Montag, 23. Oktober 2006
Der Mann ist echt


"Niemals gehört der Turm da oben zur Veste". Ja, das sagte er mir. Deutlich. Sehr deutlich. Und zwar nur wenige Tage nachdem ich hier in dieser Stadt gelandet war. Ich stand am Fenster und schaute hinaus. Auf mein neues Zuhause. Die Sonne schien, unten auf der Straßen waren eine Menge Leute unterwegs und ich hatte zum ersten Mal dieses Gefühl. Nämlich angekommen zu sein.

Er >> zu seinem Blog könnte wahrscheinlich ganze Romane darüber schreiben, wie das mit dem Ankommen war. Dass ich mehrere Anläufe gebraucht habe, bis ich zum ersten Mal seine Wohnung auf DIREKTEM Weg gefunden habe. Dass ich öfters mal vom anderen Ende der Stadt einen Hilferuf übers Telefon senden musste, weil ich weder ein noch aus wusste. Besser gesagt, weder rechts noch links. Und wie ich jedes mal verzweifelt schaute, wenn er mir wieder und wieder erklärte, dass zwar alle Wege nach Rom und damit auch zu ihm führen, es aber einige gibt, die erheblich kürzer sind als andere.

Mittlerweile klappt das mit dem Ankommen auf direktem Wege. Wir haben ein paar Mal zusammen geübt. Auch sonst hat sich mein innerliches Navigationssystem an die neue Umgebung gewöhnt. Und zwar so gut, dass ich ohne Probleme alleine losziehen kann, ohne später per Ferndiagnose wieder nach Hause gelotst werden zu müssen. Das alles klappt so gut, dass ich heute, als ich auf dem Weg zu seiner Wohnung war, die Veste immer im Blick behalten konnte. (Die Straßenschilder kenne ich nämlich mittlerweile auswendig). Da war sie jedenfalls, die Veste. Noch fünf Kilometer vor seiner Wohnung war sie zu sehen. Vier auch noch. Und drei. Und ebenfalls zwei.
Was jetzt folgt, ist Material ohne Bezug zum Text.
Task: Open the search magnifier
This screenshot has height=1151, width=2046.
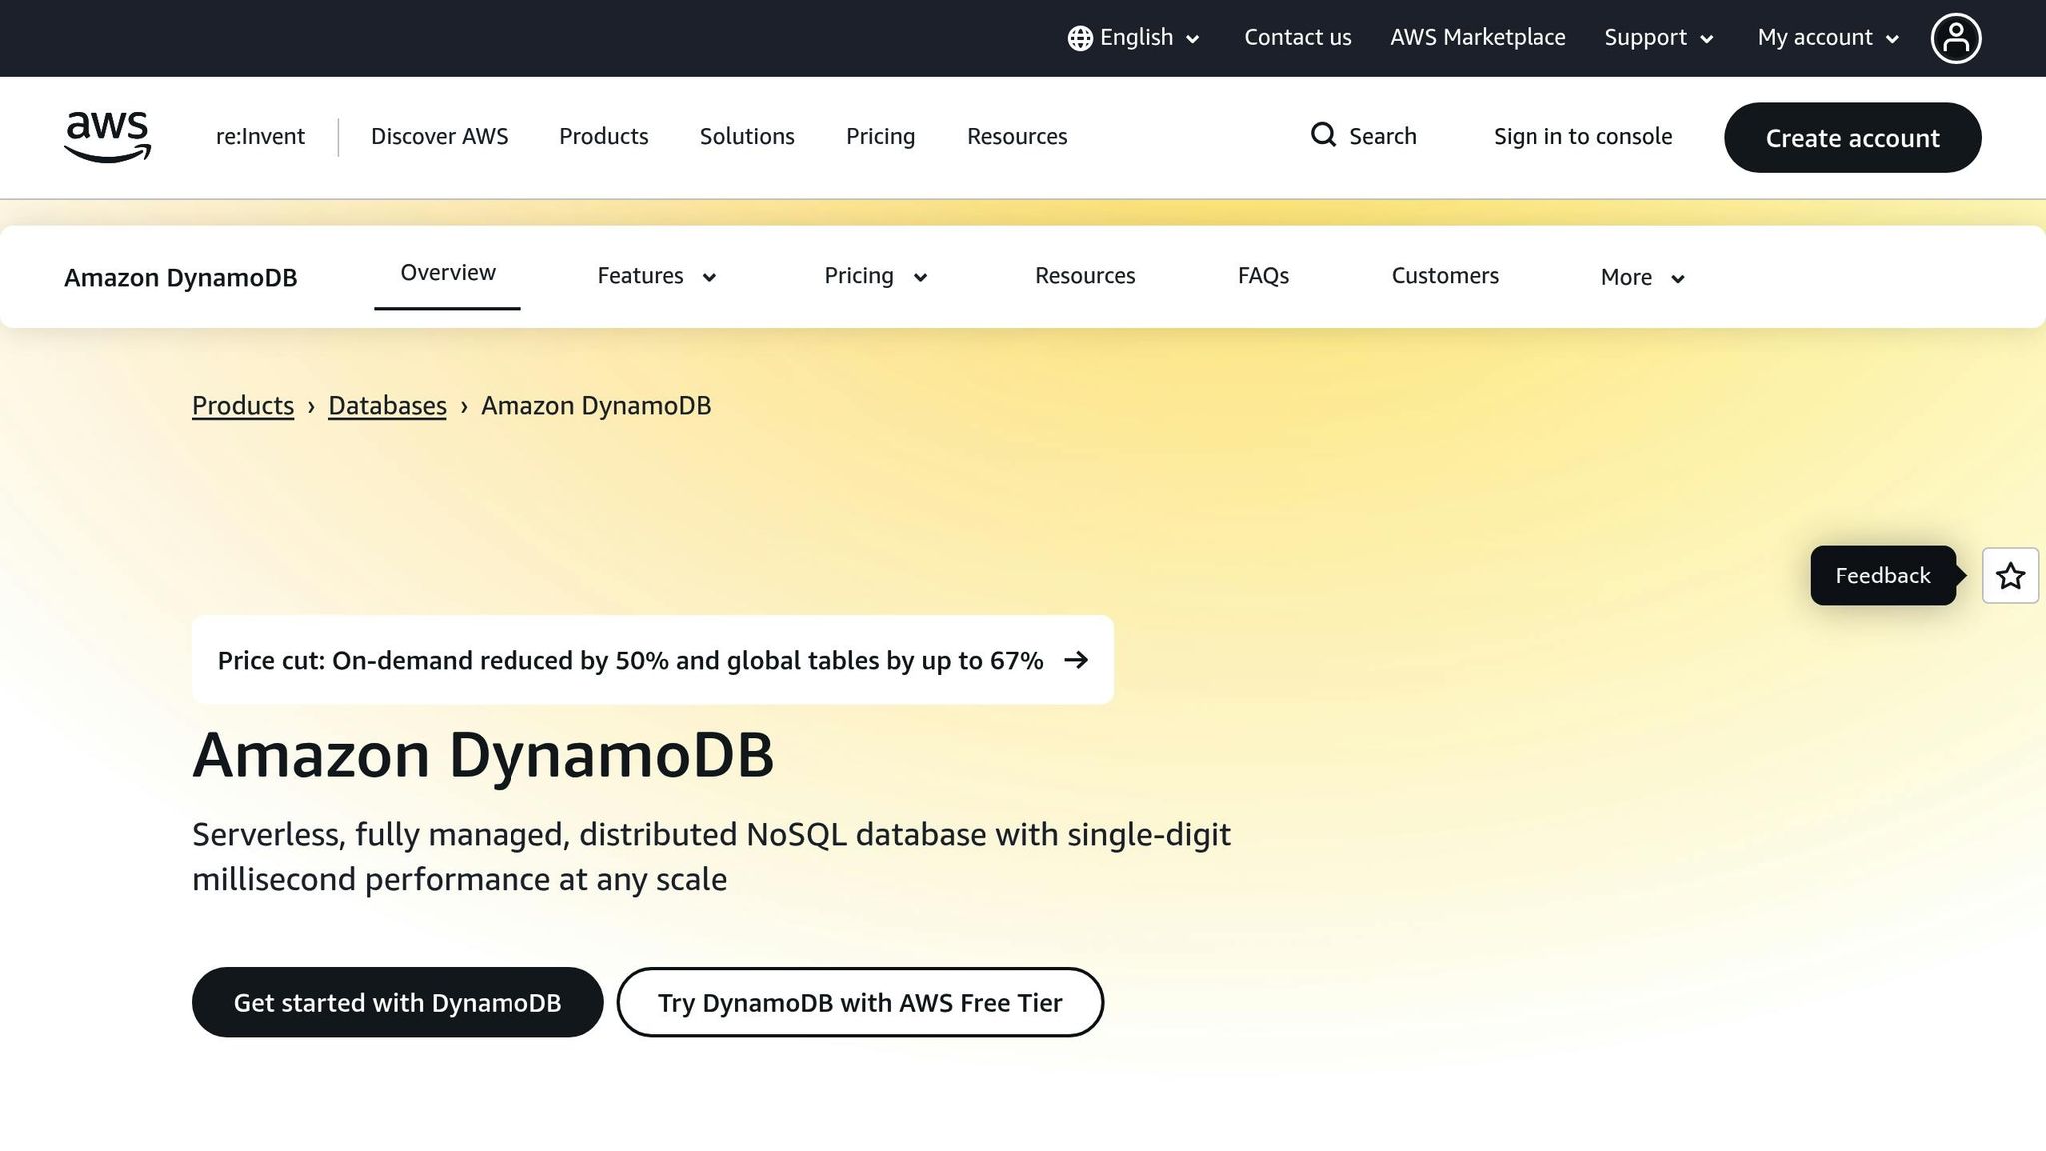Action: 1323,135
Und sogar als ich hier in seine Straße einbog, lugte da noch was hinter den Bäumen hervor. Als ich hier oben in der Wohnung ankam und der Turm da oben noch immer der gleiche war, wie eben, unten im Auto - wurde mir einiges klar.

Triumphierend stürmte ich die Couch. "Siehste Baby, wir haben doch eine Wohnung mit Vesteblick. Der Turm da oben gehört nämlich dazu", sprudelte es aus mir heraus. Ich war stolz. Ich hatte etwas herausgefunden, was er, der nun schon viel länger als ich hier in dieser Stadt wohnte, in all den Jahren noch nicht in Erfahrung gebracht hatte. Gespannt auf seine Reaktion legte ich mein absolutes Siegerlächeln auf ...
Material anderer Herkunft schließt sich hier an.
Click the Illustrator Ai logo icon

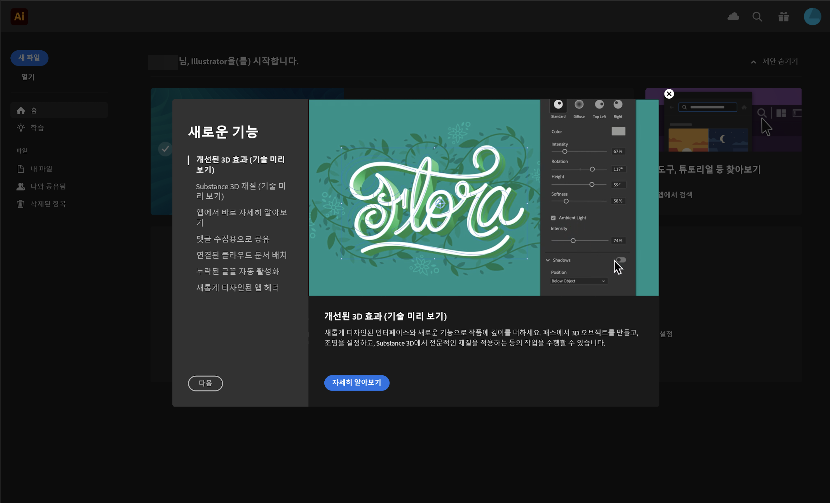[19, 16]
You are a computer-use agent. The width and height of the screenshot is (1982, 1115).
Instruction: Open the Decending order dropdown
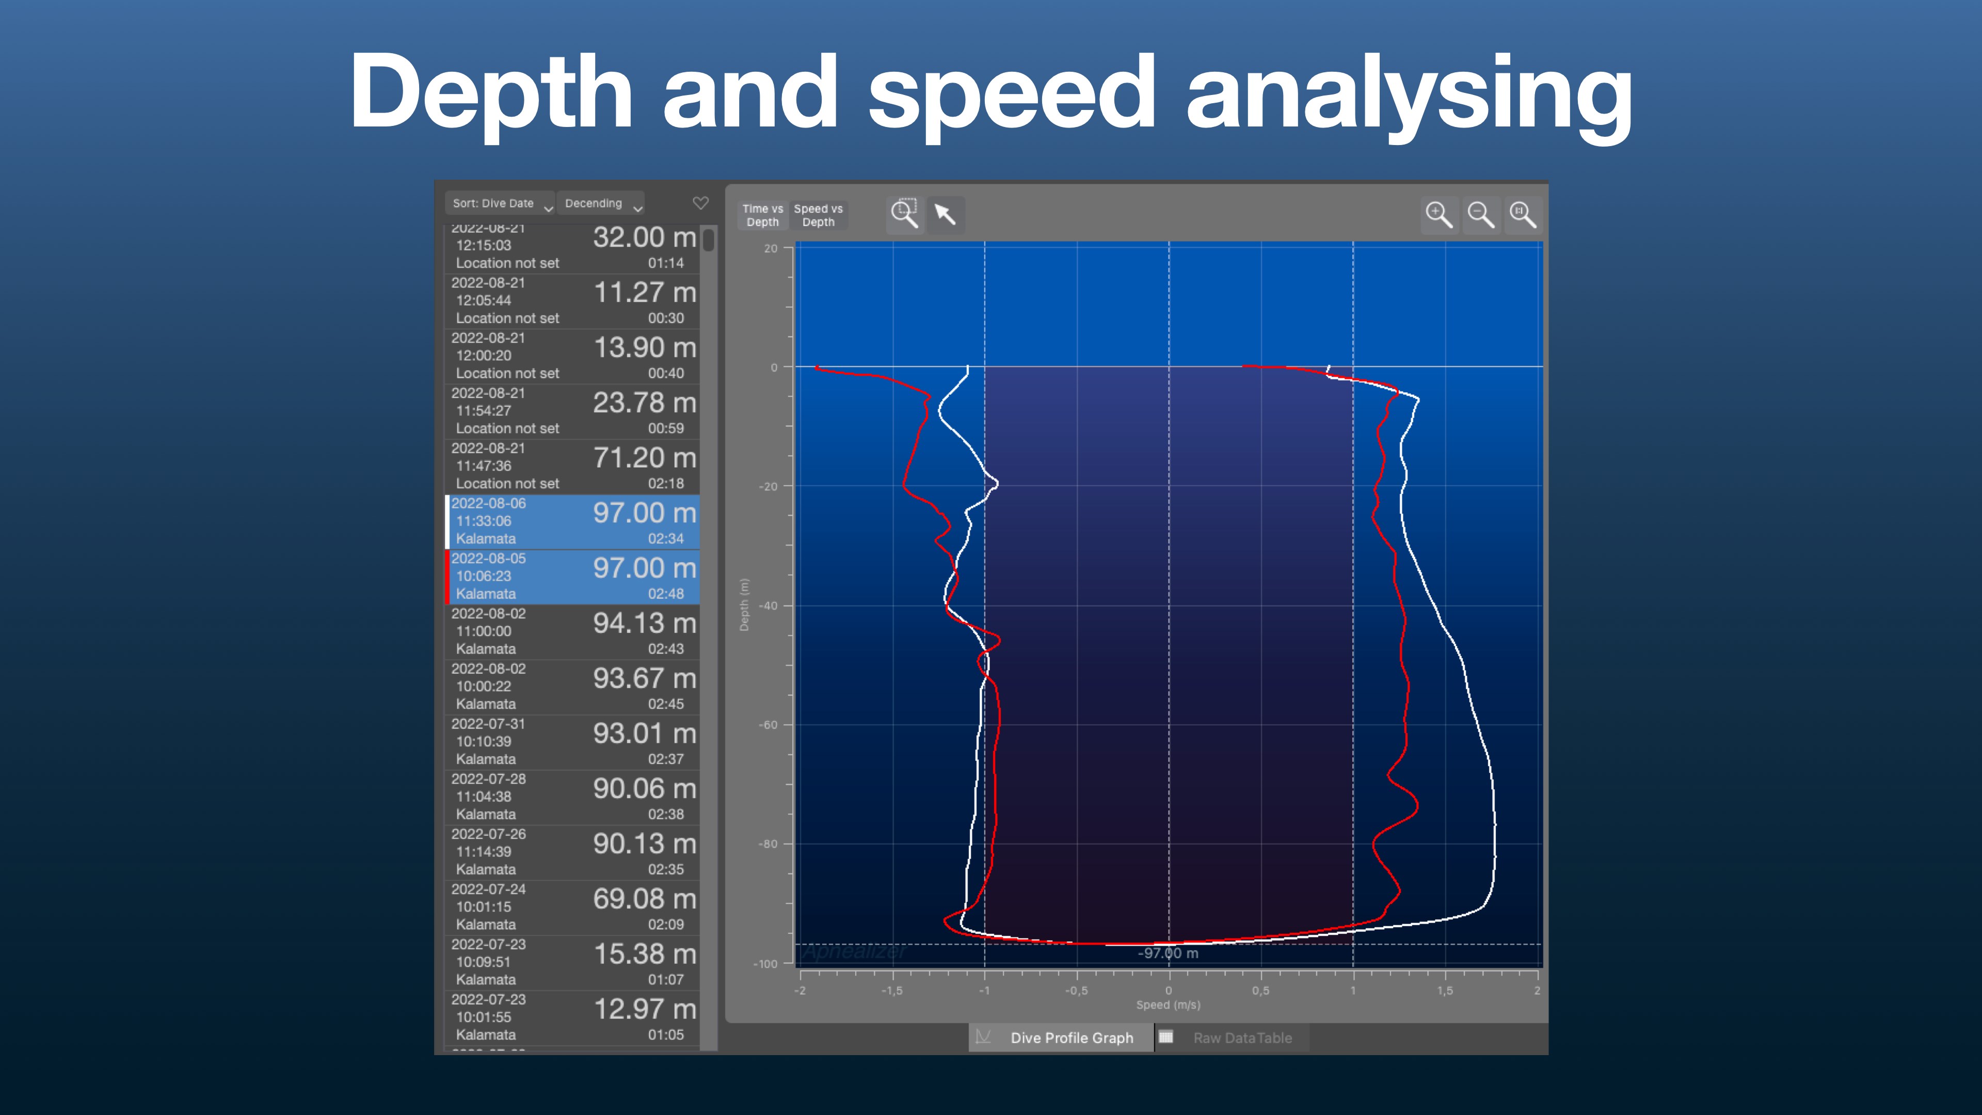coord(601,203)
Er schaffte es mit Mühe und Not von seiner Zeitungslektüre aufzuschauen, blickte mich irritiert an und brachte nur einen einzigen Satz hervor. "Ich habe nie etwas anderes behauptet."

Ich war erschüttert. Ich war wütend und vor allem war ich eins: Hundertprozentig sicher, dass er im Unrecht war. Aber ich blieb ruhig. Sehr ruhig. Und gab ihm Recht. Schließlich wusste ich, dass irgendwann einmal der Tag kommen würde, an dem auch er eines der vielen Männerklischees erfüllen würde. Und heute war es so weit.

Yippppieh, ich habe einen ECHTEN Mann.